The amount of data was increased in the training dataset only by duplicating each row 10 times—first incrementing the value by +0.05 successively five times and then decrementing it by 0.05 in the same manner—while ensuring that the average of all 11 rows remained equal to the original value. The repetition function generates new rows by adjusting plant performance and average temperature values iteratively (increasing and decreasing by 0.05), augmenting the dataset with variations. The augmented dataset includes additional rows that reflect the original data with slightly modified values to simulate variability for downstream analysis. This process resulted in approximately 3138 rows (Figure 2A, Appendices S4 and S5). As depicted in Appendix S7, the dataset's mean value post‐augmentation remained unchanged for all three major stress combination categories, ensuring that the augmented data remained statistically congruent with the original dataset. The median values (orange line) were found to be comparable across all categories, indicating that the data were normally distributed and not skewed, with no apparent differences between the two groups. Similar interquartile ranges indicated comparable data dispersion, and the ranges defined by minimum and maximum values showed that both non‐augmented and augmented datasets remained within a similar range without bias (Appendix S7).

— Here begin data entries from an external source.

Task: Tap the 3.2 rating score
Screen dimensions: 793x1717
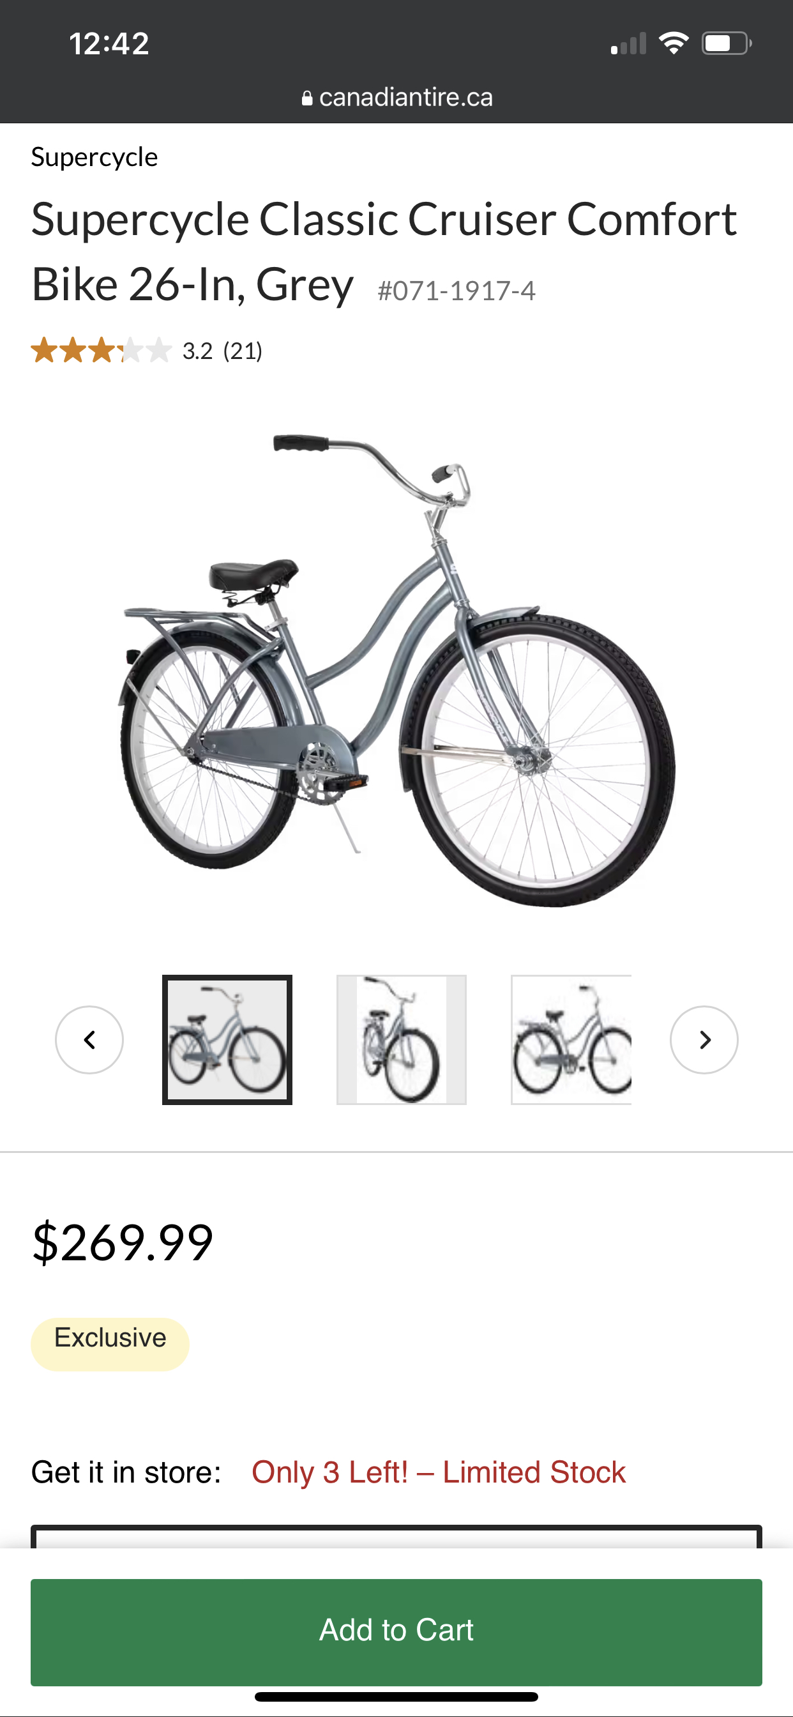Action: tap(197, 351)
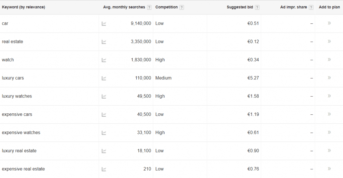Sort table by Avg. monthly searches
The height and width of the screenshot is (178, 343).
click(124, 7)
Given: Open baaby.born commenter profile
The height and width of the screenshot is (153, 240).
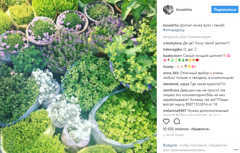Looking at the screenshot, I should (172, 56).
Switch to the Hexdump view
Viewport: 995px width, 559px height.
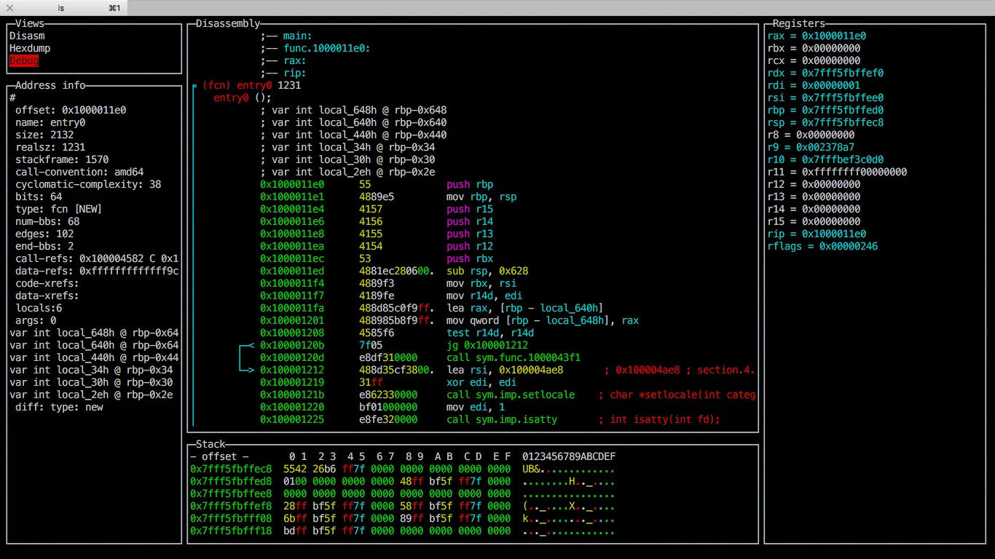pyautogui.click(x=30, y=48)
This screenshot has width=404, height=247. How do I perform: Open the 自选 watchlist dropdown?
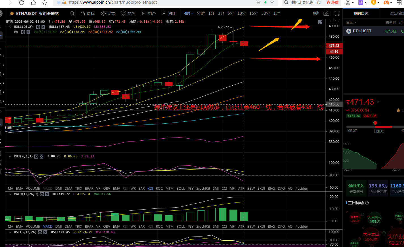click(351, 22)
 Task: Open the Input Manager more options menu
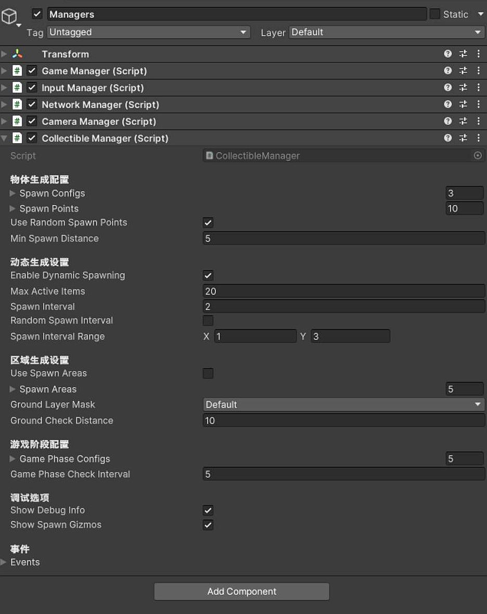(479, 87)
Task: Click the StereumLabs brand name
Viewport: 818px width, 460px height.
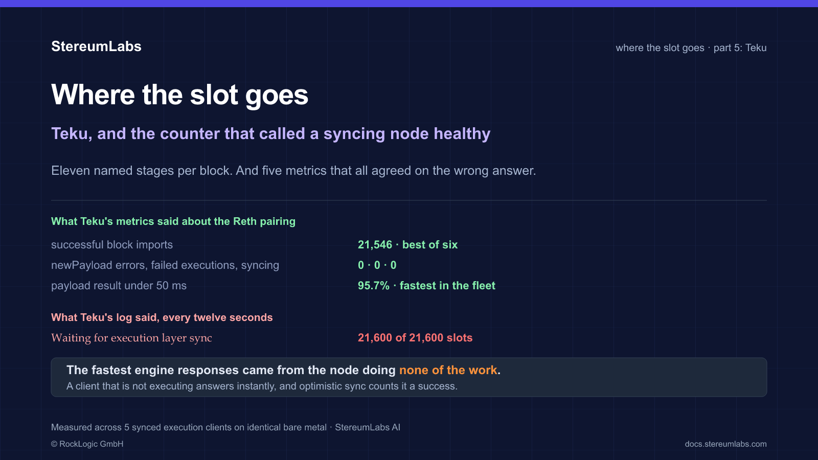Action: pyautogui.click(x=96, y=47)
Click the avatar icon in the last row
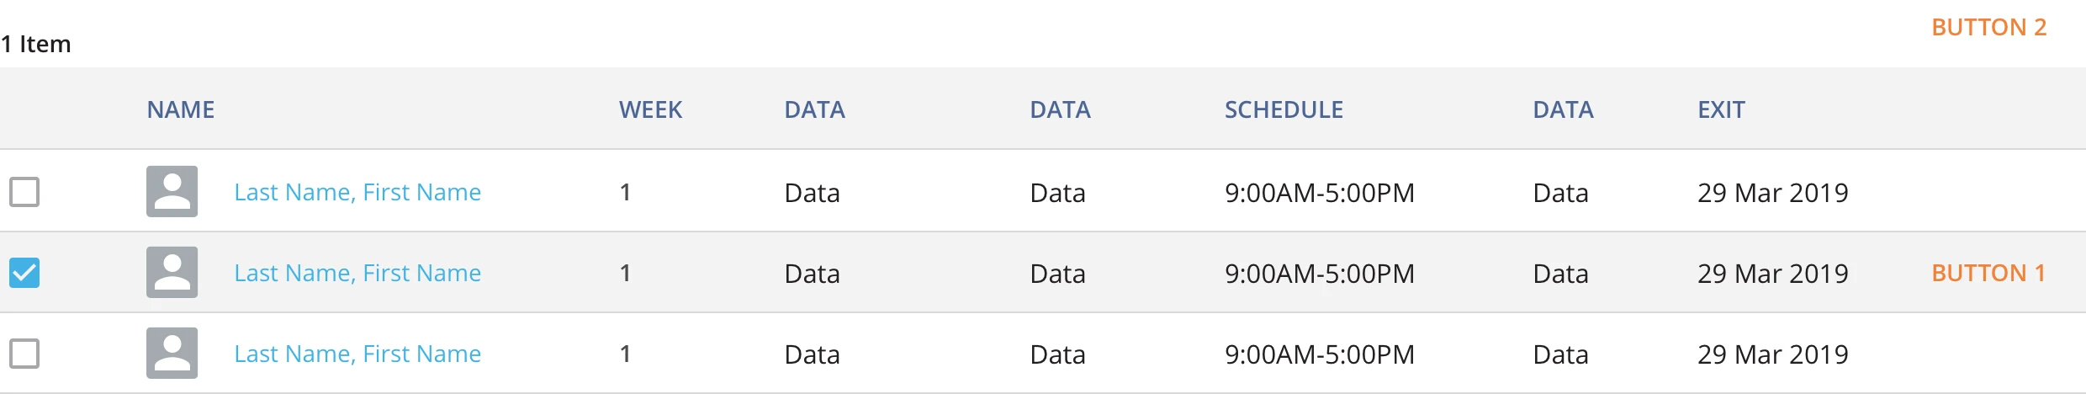Viewport: 2086px width, 394px height. (x=172, y=353)
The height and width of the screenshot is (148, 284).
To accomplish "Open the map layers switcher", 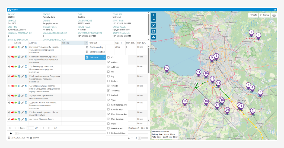I will (x=274, y=15).
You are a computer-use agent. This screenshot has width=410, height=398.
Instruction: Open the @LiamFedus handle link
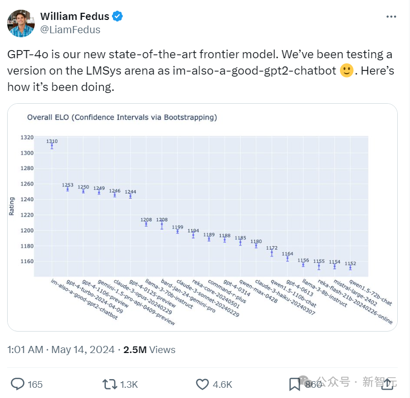[x=70, y=30]
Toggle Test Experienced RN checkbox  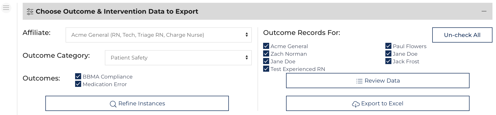pos(266,69)
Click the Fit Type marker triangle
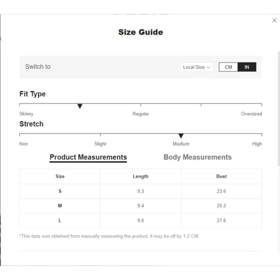The image size is (280, 280). [80, 106]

Distribution of target variables

Min‐max scaling was applied to reduce target variability and minimize the influence of outliers. Outliers, or extreme values, were recognized as potentially affecting model performance despite a large dataset and robust model. The original unscaled dataset (Appendix S6A) was divided into training and validation sets, maintaining the relative frequencies of stratified parameters to ensure representative samples in both sets (Appendix S6B).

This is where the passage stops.